▸ **About this task**
The full set of records needs to be retyped exactly.
---- Records for processing
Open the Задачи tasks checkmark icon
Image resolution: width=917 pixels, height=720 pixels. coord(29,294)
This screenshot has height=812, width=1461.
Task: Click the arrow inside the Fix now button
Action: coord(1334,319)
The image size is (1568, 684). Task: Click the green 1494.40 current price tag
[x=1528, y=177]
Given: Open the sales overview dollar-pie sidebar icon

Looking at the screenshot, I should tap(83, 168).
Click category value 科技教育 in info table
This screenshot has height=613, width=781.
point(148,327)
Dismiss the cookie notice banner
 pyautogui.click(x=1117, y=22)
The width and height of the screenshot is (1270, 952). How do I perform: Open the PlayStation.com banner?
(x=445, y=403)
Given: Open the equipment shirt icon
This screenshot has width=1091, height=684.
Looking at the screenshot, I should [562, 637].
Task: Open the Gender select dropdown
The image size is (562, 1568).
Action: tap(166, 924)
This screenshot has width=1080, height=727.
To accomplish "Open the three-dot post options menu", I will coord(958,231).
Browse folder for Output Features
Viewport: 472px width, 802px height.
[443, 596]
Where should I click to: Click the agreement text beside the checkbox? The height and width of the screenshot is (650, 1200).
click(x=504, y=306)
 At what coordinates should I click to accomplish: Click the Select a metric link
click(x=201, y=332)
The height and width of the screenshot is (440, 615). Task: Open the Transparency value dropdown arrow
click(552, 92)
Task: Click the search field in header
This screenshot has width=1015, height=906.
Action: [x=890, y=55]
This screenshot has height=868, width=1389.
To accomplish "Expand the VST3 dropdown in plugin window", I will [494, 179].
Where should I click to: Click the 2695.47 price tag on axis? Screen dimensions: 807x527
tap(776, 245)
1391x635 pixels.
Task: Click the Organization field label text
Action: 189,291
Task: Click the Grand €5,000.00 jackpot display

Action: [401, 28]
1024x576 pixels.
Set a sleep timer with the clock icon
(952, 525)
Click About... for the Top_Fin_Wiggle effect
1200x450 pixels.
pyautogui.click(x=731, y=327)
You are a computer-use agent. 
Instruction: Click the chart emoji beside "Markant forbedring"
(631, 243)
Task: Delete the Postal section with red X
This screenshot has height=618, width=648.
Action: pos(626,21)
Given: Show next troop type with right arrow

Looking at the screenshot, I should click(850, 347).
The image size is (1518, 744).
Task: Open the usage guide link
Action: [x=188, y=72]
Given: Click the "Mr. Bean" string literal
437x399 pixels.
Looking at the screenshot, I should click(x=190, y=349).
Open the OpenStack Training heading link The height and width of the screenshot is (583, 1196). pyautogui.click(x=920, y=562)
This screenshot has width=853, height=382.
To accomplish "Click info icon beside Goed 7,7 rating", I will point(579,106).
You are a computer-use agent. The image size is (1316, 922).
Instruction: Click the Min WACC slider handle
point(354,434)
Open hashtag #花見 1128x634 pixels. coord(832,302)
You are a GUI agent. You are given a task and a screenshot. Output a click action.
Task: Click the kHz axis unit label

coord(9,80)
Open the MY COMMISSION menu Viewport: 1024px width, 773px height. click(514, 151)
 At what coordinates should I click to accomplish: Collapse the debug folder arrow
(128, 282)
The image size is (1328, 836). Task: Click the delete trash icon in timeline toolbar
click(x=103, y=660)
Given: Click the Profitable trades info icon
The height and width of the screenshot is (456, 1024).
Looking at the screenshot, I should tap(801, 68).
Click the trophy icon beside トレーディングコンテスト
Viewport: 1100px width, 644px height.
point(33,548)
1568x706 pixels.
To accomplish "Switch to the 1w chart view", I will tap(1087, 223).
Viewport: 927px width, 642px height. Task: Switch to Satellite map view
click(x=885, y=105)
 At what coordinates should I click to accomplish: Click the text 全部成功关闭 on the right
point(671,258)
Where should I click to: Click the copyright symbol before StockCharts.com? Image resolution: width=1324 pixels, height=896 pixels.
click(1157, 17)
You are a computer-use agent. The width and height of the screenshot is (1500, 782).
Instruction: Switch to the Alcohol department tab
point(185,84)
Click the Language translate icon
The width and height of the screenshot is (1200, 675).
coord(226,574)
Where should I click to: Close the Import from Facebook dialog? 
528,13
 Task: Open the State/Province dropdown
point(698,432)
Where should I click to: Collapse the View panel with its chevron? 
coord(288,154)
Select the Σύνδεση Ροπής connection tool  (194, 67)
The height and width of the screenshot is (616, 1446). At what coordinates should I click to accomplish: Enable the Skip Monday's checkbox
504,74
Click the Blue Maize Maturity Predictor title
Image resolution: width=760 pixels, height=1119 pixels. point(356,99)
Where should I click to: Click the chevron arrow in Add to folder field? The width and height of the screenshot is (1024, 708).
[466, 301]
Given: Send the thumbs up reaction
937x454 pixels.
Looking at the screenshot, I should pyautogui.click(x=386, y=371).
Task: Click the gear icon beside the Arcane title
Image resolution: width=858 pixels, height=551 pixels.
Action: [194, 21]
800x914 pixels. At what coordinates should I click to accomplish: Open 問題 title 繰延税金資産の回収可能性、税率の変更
--------
▸ **Finished exercise**
Open the Задачи tasks checkmark icon
Image resolution: width=917 pixels, height=720 pixels. coord(29,294)
This screenshot has height=812, width=1461.
Task: Click the arrow inside the Fix now button
Action: coord(1334,319)
The image size is (1568, 684). Task: Click the green 1494.40 current price tag
[x=1528, y=177]
Given: Open the sales overview dollar-pie sidebar icon

Looking at the screenshot, I should tap(83, 168).
Click category value 科技教育 in info table
This screenshot has height=613, width=781.
point(148,327)
Dismiss the cookie notice banner
 pyautogui.click(x=1117, y=22)
The width and height of the screenshot is (1270, 952). How do I perform: Open the PlayStation.com banner?
(x=445, y=403)
Given: Open the equipment shirt icon
This screenshot has width=1091, height=684.
Looking at the screenshot, I should [562, 637].
Task: Open the Gender select dropdown
The image size is (562, 1568).
Action: tap(166, 924)
This screenshot has width=1080, height=727.
To accomplish "Open the three-dot post options menu", I will coord(958,231).
Browse folder for Output Features
Viewport: 472px width, 802px height.
[443, 596]
Where should I click to: Click the agreement text beside the checkbox? The height and width of the screenshot is (650, 1200).
click(x=504, y=306)
 At what coordinates should I click to accomplish: Click the Select a metric link
click(x=201, y=332)
The height and width of the screenshot is (440, 615). Task: Open the Transparency value dropdown arrow
click(552, 92)
Task: Click the search field in header
This screenshot has width=1015, height=906.
Action: [x=890, y=55]
This screenshot has height=868, width=1389.
To accomplish "Expand the VST3 dropdown in plugin window", I will [494, 179].
Where should I click to: Click the 2695.47 price tag on axis? Screen dimensions: 807x527
tap(776, 245)
1391x635 pixels.
Task: Click the Organization field label text
Action: 189,291
Task: Click the Grand €5,000.00 jackpot display

Action: [401, 28]
1024x576 pixels.
Set a sleep timer with the clock icon
(952, 525)
Click About... for the Top_Fin_Wiggle effect
1200x450 pixels.
pyautogui.click(x=731, y=327)
You are a computer-use agent. 
Instruction: Click the chart emoji beside "Markant forbedring"
(631, 243)
Task: Delete the Postal section with red X
This screenshot has height=618, width=648.
Action: pos(626,21)
Given: Show next troop type with right arrow

Looking at the screenshot, I should click(850, 347).
The image size is (1518, 744).
Task: Open the usage guide link
Action: [x=188, y=72]
Given: Click the "Mr. Bean" string literal
437x399 pixels.
Looking at the screenshot, I should click(x=190, y=349).
Open the OpenStack Training heading link The height and width of the screenshot is (583, 1196). pyautogui.click(x=920, y=562)
This screenshot has width=853, height=382.
To accomplish "Click info icon beside Goed 7,7 rating", I will point(579,106).
You are a computer-use agent. The image size is (1316, 922).
Instruction: Click the Min WACC slider handle
point(354,434)
Open hashtag #花見 1128x634 pixels. coord(832,302)
You are a GUI agent. You are given a task and a screenshot. Output a click action.
Task: Click the kHz axis unit label

coord(9,80)
Open the MY COMMISSION menu Viewport: 1024px width, 773px height. click(514, 151)
 At what coordinates should I click to accomplish: Collapse the debug folder arrow
(128, 282)
The image size is (1328, 836). Task: Click the delete trash icon in timeline toolbar
click(x=103, y=660)
Given: Click the Profitable trades info icon
The height and width of the screenshot is (456, 1024).
Looking at the screenshot, I should tap(801, 68).
Click the trophy icon beside トレーディングコンテスト
Viewport: 1100px width, 644px height.
point(33,548)
1568x706 pixels.
To accomplish "Switch to the 1w chart view", I will tap(1087, 223).
Viewport: 927px width, 642px height. Task: Switch to Satellite map view
click(x=885, y=105)
 At what coordinates should I click to accomplish: Click the text 全部成功关闭 on the right
point(671,258)
Where should I click to: Click the copyright symbol before StockCharts.com? Image resolution: width=1324 pixels, height=896 pixels.
click(1157, 17)
You are a computer-use agent. The width and height of the screenshot is (1500, 782).
Instruction: Switch to the Alcohol department tab
point(185,84)
Click the Language translate icon
The width and height of the screenshot is (1200, 675).
coord(226,574)
Where should I click to: Close the Import from Facebook dialog? 
528,13
 Task: Open the State/Province dropdown
point(698,432)
Where should I click to: Collapse the View panel with its chevron? 
coord(288,154)
Select the Σύνδεση Ροπής connection tool  (194, 67)
The height and width of the screenshot is (616, 1446). At what coordinates should I click to accomplish: Enable the Skip Monday's checkbox
504,74
Click the Blue Maize Maturity Predictor title
Image resolution: width=760 pixels, height=1119 pixels. point(356,99)
Where should I click to: Click the chevron arrow in Add to folder field? The width and height of the screenshot is (1024, 708).
[466, 301]
Given: Send the thumbs up reaction
937x454 pixels.
Looking at the screenshot, I should pyautogui.click(x=386, y=371).
Task: Click the gear icon beside the Arcane title
Image resolution: width=858 pixels, height=551 pixels.
Action: [194, 21]
800x914 pixels. At what coordinates should I click to accomplish: Open 問題 title 繰延税金資産の回収可能性、税率の変更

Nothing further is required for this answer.